Buy-to-let landlords will be left with little alternative but to raise rents or sell their properties due to the government’s punitive new tax regime, and it would appear that many are planning for the latter, new research shows.

The pending removal of landlords’ mortgage interest tax relief from next year does not just mean that landlords will no longer be able to deduct mortgage interest payments, but it will also force around 440,000 basic-rate tax payers into a higher tax bracket, according to the National Landlord Association (NLA).

The current rules that permit landlords to offset all of their mortgage interest against tax will, from April 2017, be phased out, restricting the amount of mortgage interest landlords can offset against tax on their property investments.

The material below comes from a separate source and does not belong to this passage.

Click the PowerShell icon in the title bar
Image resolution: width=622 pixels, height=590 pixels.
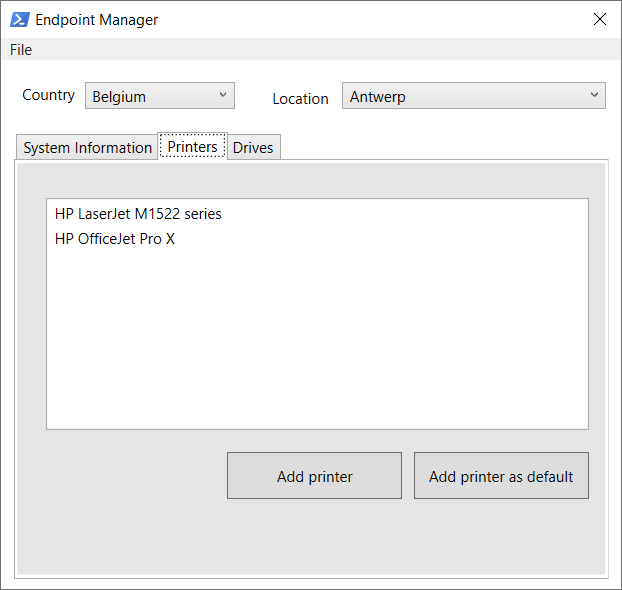19,19

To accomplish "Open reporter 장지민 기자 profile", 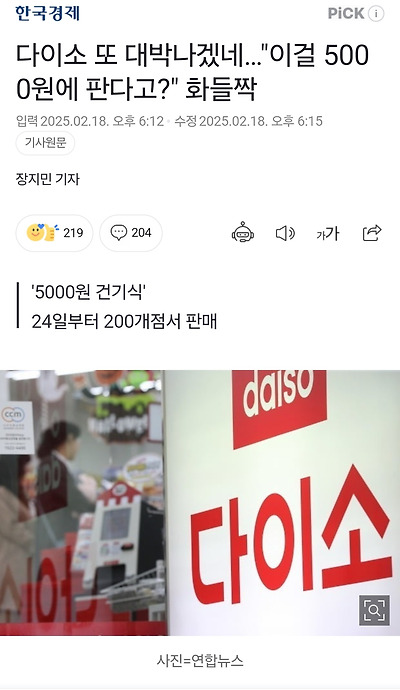I will [x=48, y=179].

By April 2020, once they have been withdrawn altogether, the disastrous consequences of Section 24 will mean that it is likely that higher-rate tax payers will only receive 50% of the relief that they currently get, which will eat into their rental returns as they will be required to pay significantly more income tax.

The government’s plans to use landlords as scapegoats for problems faced by first-time buyers by tightening buy-to-let taxes could see up to 11% of landlords reduce the size of their property portfolios over the next 12 months, which would drastically reduce the supply of much needed private rented homes, the research from the Council of Mortgage Lenders (CML) has revealed.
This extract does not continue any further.